# RGW Wonder Woman



## dcoscina (Jun 2, 2017)

saw an advanced show of the film. Liked it more than I'd expected to. The first act is a little rough but the following two settled in nicely and there are more than a few really terrific moments. Gal Gadot was born to play this character. She's got a majesty and strength to her that is perfect for the title character. My only criticism was the proliferation of CGi use for the battle sequences. A little more practical FX and fight choreography editing would have kept things more grounded and less video-gamey because the dramatic material was very good.

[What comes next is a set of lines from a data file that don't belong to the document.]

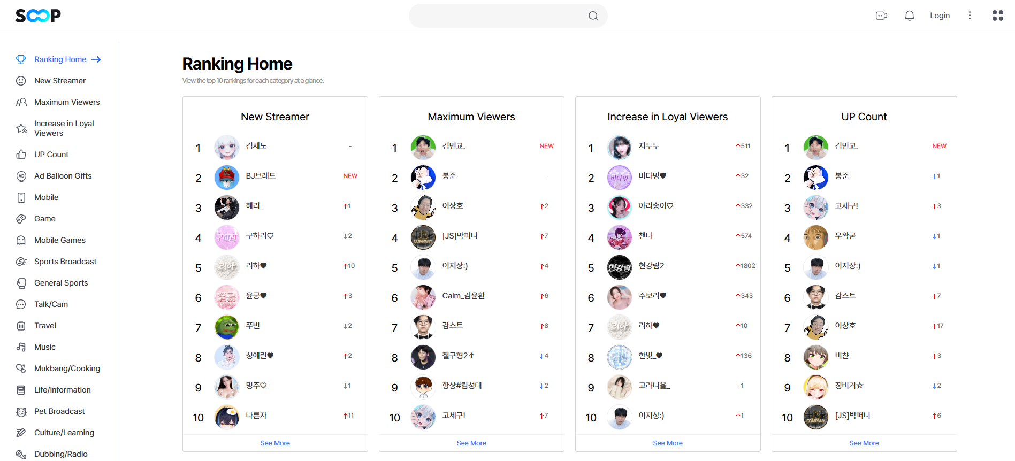
Task: Click the Music note icon in sidebar
Action: click(x=21, y=347)
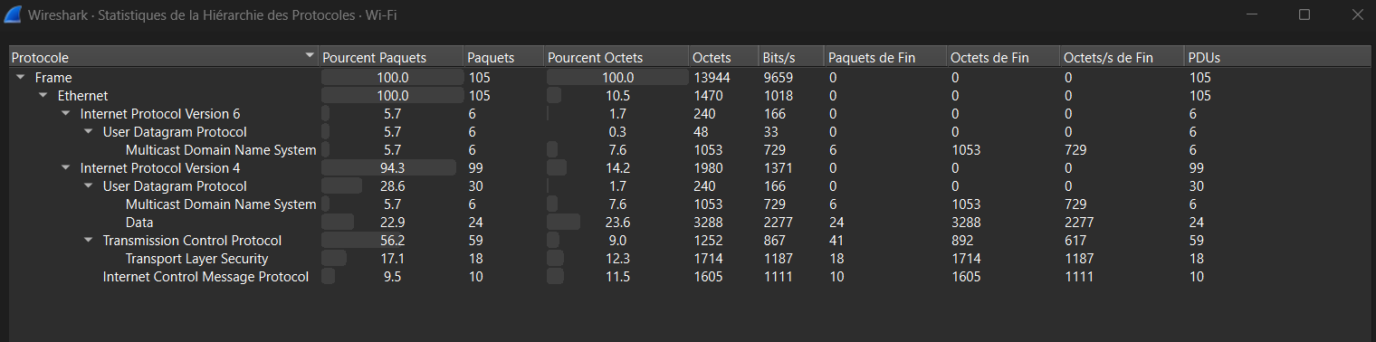Select the Transport Layer Security row
Viewport: 1376px width, 342px height.
pos(688,259)
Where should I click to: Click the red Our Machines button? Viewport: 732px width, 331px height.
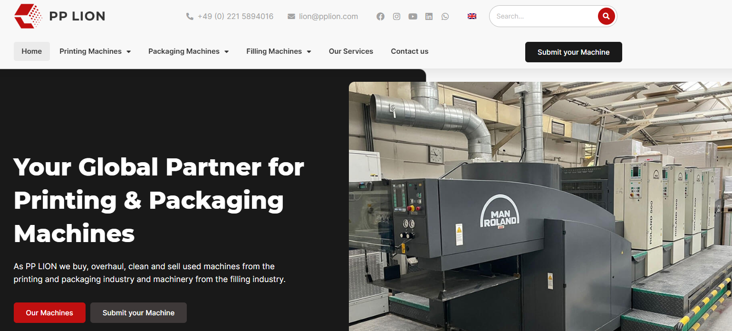[49, 313]
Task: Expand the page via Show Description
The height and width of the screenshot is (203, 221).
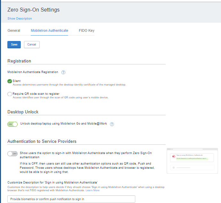Action: 20,19
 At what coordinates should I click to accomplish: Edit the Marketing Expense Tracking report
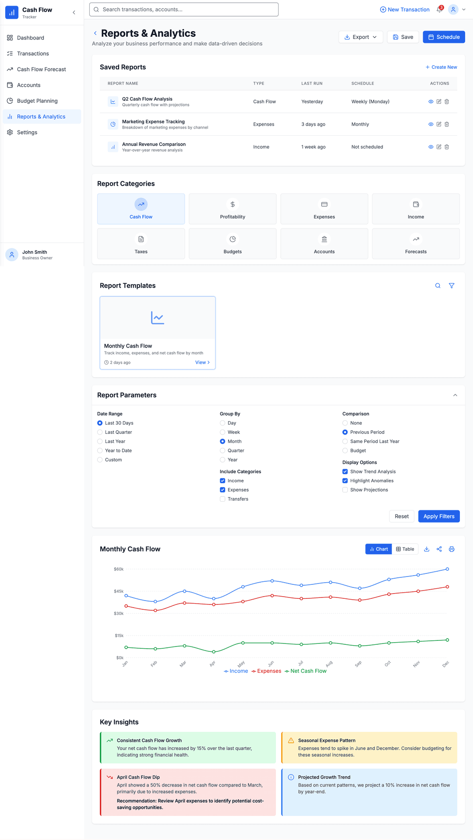439,124
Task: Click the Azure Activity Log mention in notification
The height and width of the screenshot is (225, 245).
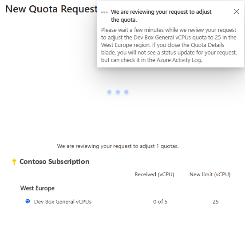Action: pyautogui.click(x=179, y=60)
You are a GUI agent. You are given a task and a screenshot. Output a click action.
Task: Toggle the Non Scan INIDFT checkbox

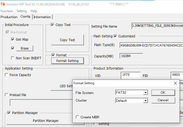[x=13, y=58]
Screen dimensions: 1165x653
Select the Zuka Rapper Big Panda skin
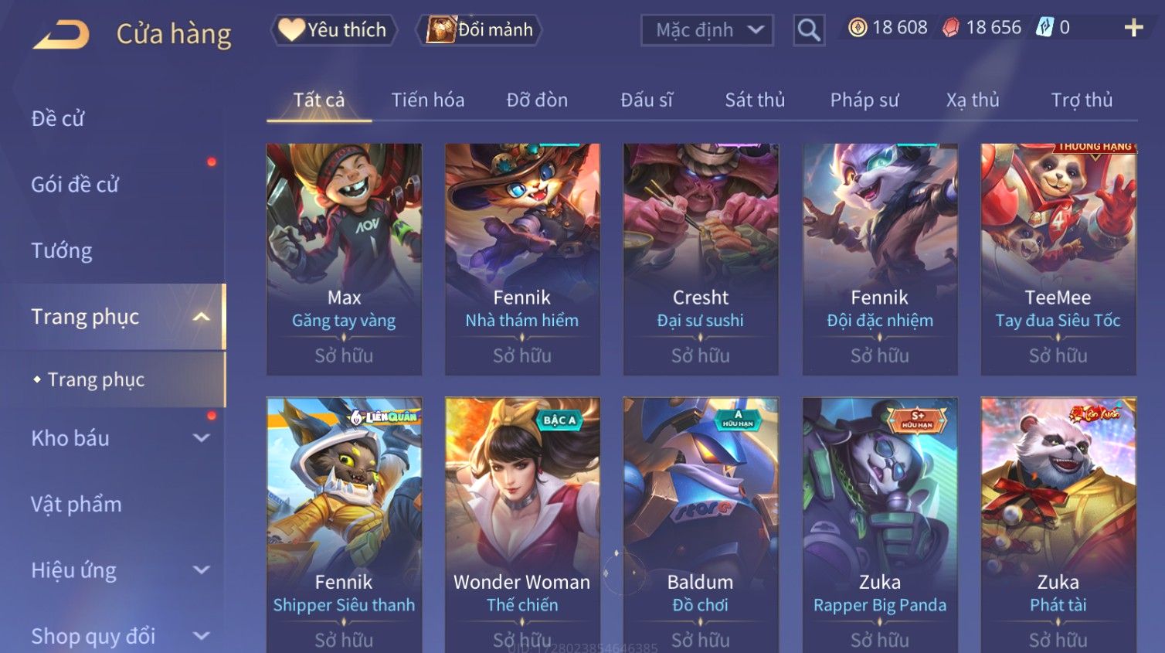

Rupert Gregson Williams' score was very effective in the film. Yes, there are Plenty of action cues that feature emphasis on brass, string and percussion writing but the score also has many quieter moments that helped imbue the film with the dramatic weight it needed to be effective. The music mix in the film was also very well done with the score being as much of a character as anyone else in the story. I noticed that RGW was only one of two people credited with orchestration in the end credits. I'm assuming he had a good amount of time to work on this film as opposed to the ubiquitous 4 week schedule that so many blockbusters seem to afford their composers.

All in all a very nicely done movie and one that has more substantial meat on its bones than the last few DC offerings- at least from a dramatic narrative POv


----------



## mc_deli (Jun 2, 2017)

Really looking forward to seeing this. And to hearing it. There are 4 "additional music" credits in IMDB and two "orchestrator" credits in addition to RGW. Probably quite a few hands on a movie like this.


----------



## dcoscina (Jun 2, 2017)

mc_deli said:


> Really looking forward to seeing this. And to hearing it. There are 4 "additional music" credits in IMDB and two "orchestrator" credits in addition to RGW. Probably quite a few hands on a movie like this.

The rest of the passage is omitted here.